The Journal-World first learned that a number of funds were exempted from the policy as it undertook a review this month. During that review, Plinsky clarified that the two sales tax funds and several others were exempt from the policy.
The policy applies only to “budgeted funds,” and the two sales tax funds technically aren’t defined as budgeted funds, Plinsky said. That’s despite the two funds showing up on page No. 1 of the county’s budget, listing their fund balances and revenue totals.
None of the staff presentations provided to the commissioners nor the public listed the funds that were exempted from the policy. It is not clear whether commissioners knew during that meeting that those funds were exempted from the policy.
The Journal-World asked both Kelly and Willey whether they were aware that the two sales tax funds were exempt from the policy. Willey did not provide an answer to the question in her email, and Kelly did not say whether he was aware of the exemptions, but rather said he is “comfortable with the finance policies approved” by the commission.
The fund balance policy received no substantive discussion from the commission during the meeting. Most of the discussion centered around other financial policy changes that were part of the package.
In addition to the two sales tax funds being exempted, the policy also exempted a road and bridge fund, a parks and recreation fund, a special alcohol program fund, an emergency telephone service fund, and a motor vehicle services fund that are all included in the county’s main budget document but aren’t technically budgeted funds. Those funds, in addition to the two sales tax funds, are budgeted to have just less than $38 million in idle funds to start 2024.
One fund that is covered by the policy — the county’s bond and interest fund — is out of compliance with the policy. It is projected to begin 2024 with a fund balance of more than 72% of revenues, well beyond the 25% cap. That amounts to about $350,000 of excess fund balance, according to the policy.

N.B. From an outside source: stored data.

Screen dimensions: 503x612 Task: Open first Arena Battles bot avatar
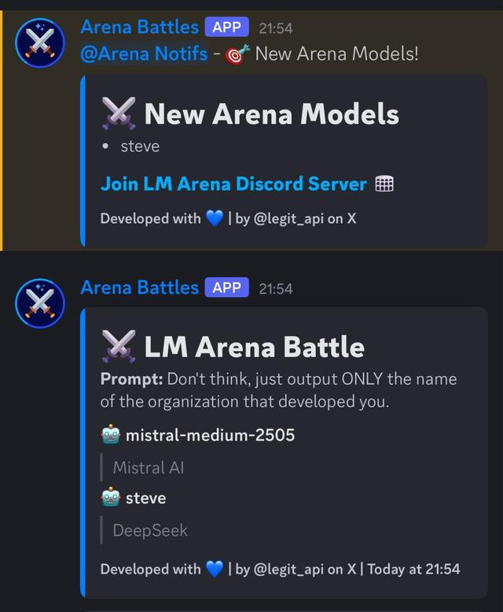click(40, 42)
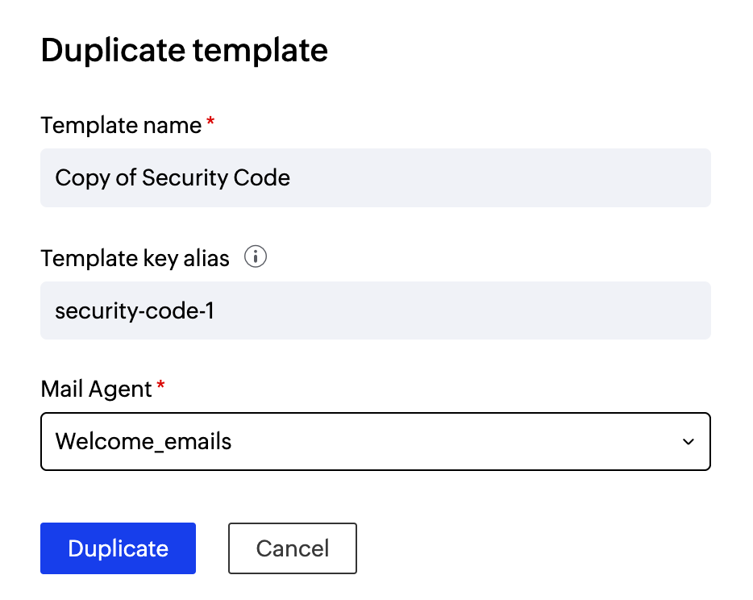The height and width of the screenshot is (600, 753).
Task: Select the Welcome_emails value in the dropdown
Action: [144, 442]
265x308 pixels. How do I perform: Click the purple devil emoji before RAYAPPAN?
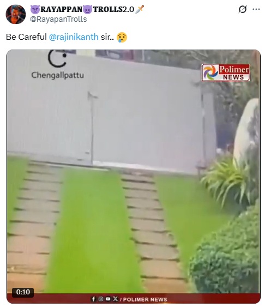35,9
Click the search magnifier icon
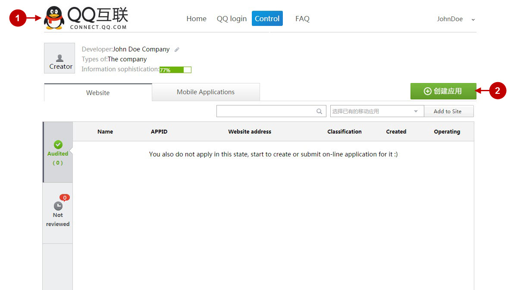520x290 pixels. tap(320, 111)
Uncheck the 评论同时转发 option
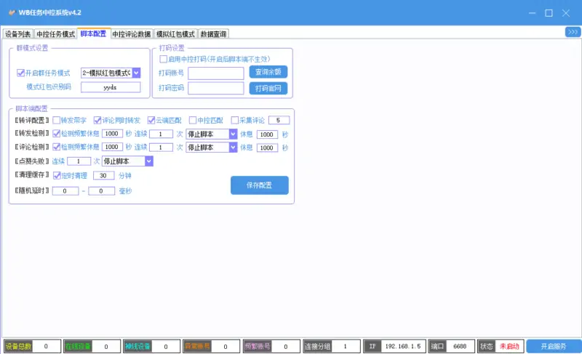The image size is (582, 354). (98, 120)
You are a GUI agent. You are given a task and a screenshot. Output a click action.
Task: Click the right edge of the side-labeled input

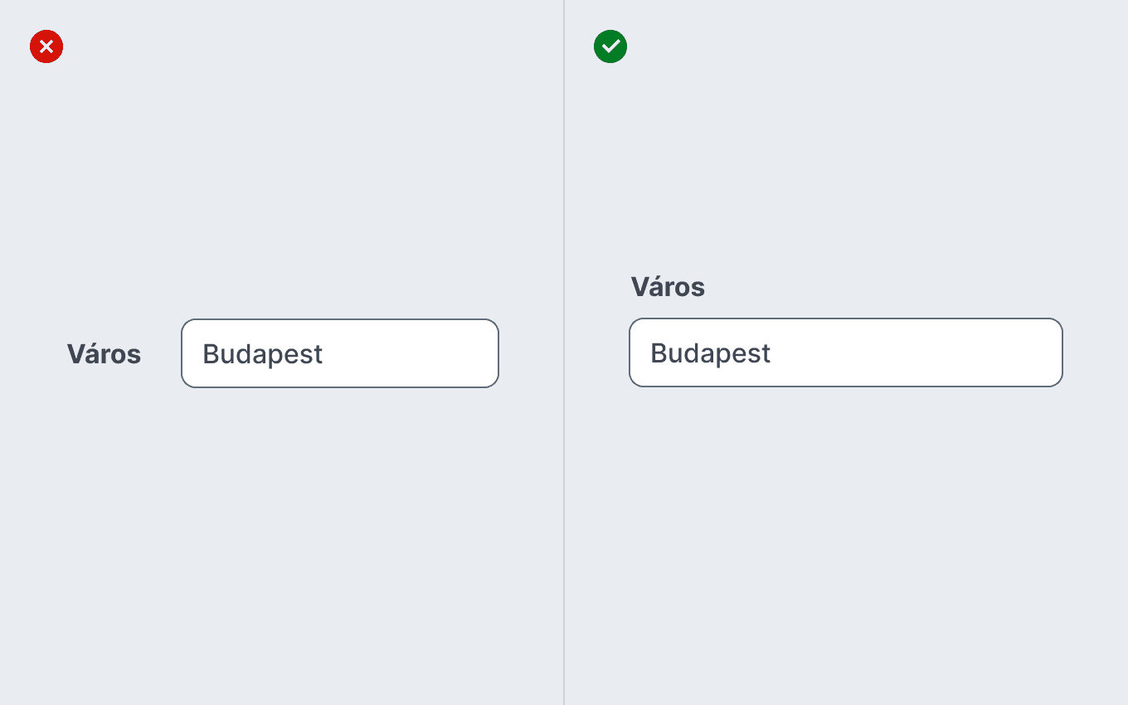(498, 353)
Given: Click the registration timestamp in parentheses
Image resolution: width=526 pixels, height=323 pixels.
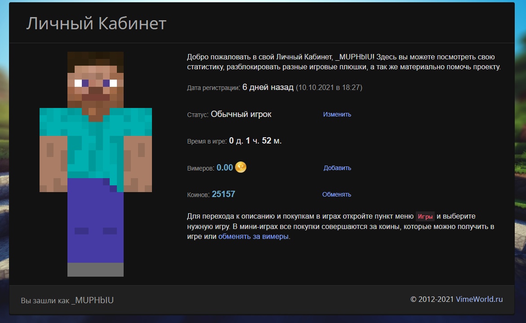Looking at the screenshot, I should tap(329, 87).
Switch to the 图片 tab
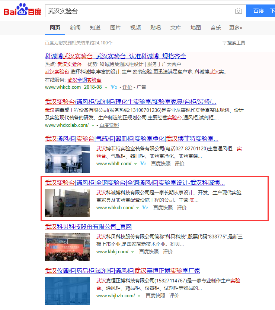The height and width of the screenshot is (310, 275). (x=115, y=28)
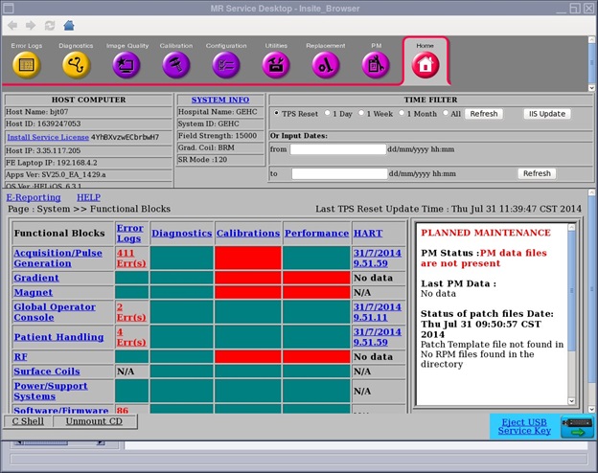Select the Configuration icon

226,64
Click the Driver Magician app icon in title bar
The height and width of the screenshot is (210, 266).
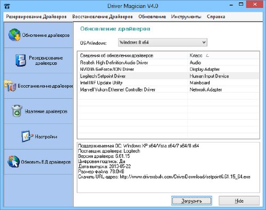tap(7, 6)
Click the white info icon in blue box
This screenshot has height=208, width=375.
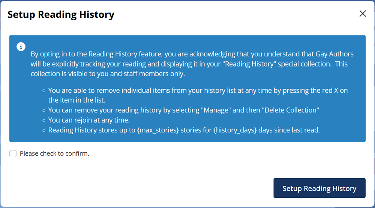point(21,47)
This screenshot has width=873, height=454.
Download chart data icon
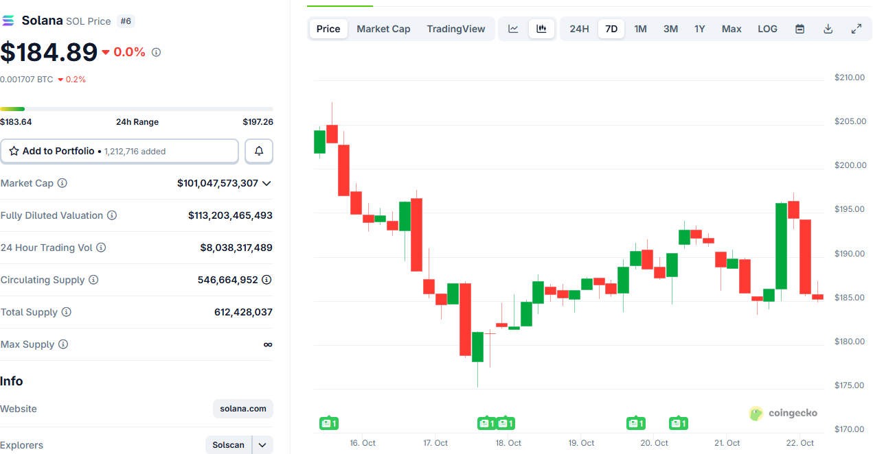(x=828, y=29)
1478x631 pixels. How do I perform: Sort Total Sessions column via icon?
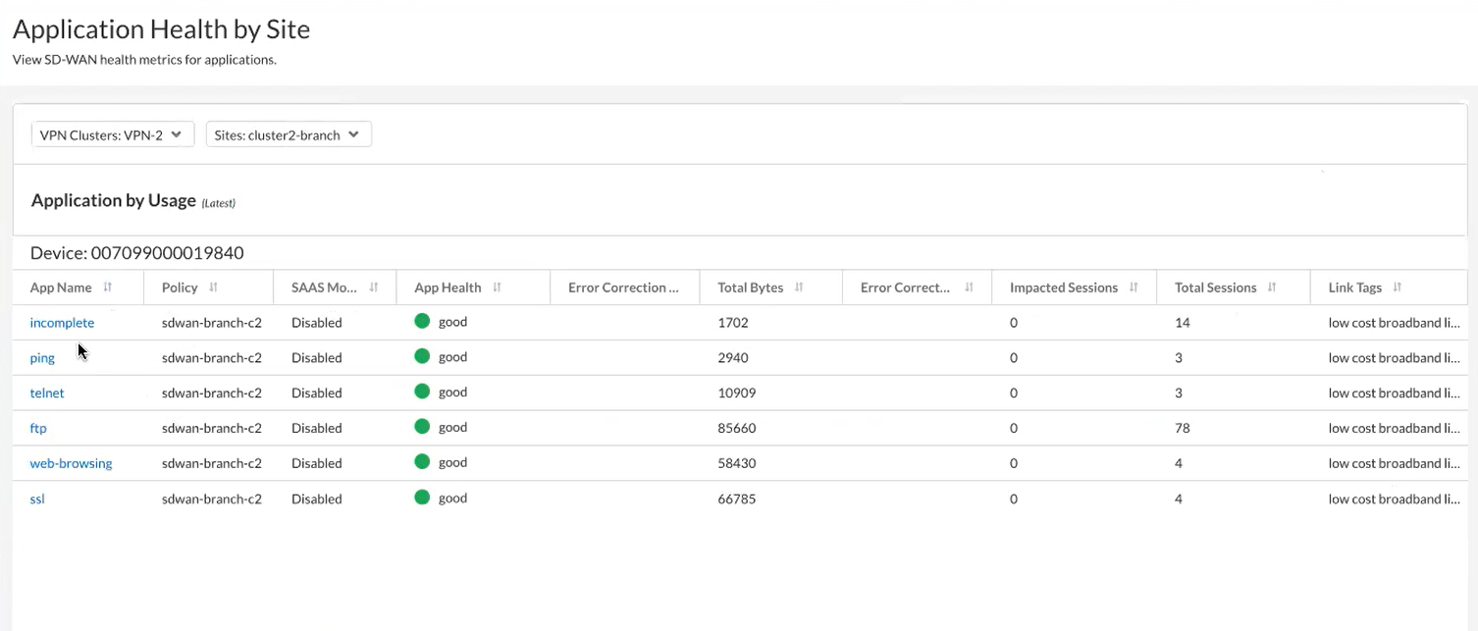pyautogui.click(x=1272, y=288)
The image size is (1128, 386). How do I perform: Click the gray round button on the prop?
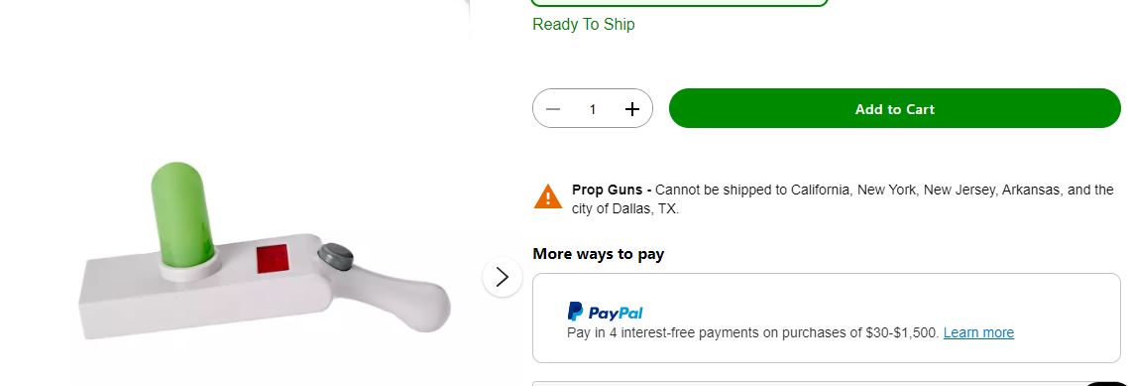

The fund’s noncompliance with the new policy never came up during the county’s recently completed budget hearings. When the Journal-World asked Plinsky about it, she agreed the fund was out of compliance, but noted that the fund doesn’t currently collect sales or property taxes. Instead, it houses funds paid by taxpayers who pay special assessments on their properties related to past county projects.
Plinsky said that distinction might warrant the bond and interest fund also being exempted from the policy.
“I can discuss modifying the policy with the (commission) accordingly in the near future,” Plinsky said via email.
County commissioners are in the final stages of approving the 2024 budget. Commissioners have given tentative approval to a budget that is about $27 million larger than a year ago, but reduces the property tax rate by two mills. Commissioners have been able to craft a budget that reduces the mill levy but increases spending as rising property values are creating higher property tax bills, and retail sales in the county continue to grow and produce more sales tax revenues.
Commissioners are scheduled to hold a public hearing and give final approval to the budget on Aug. 30.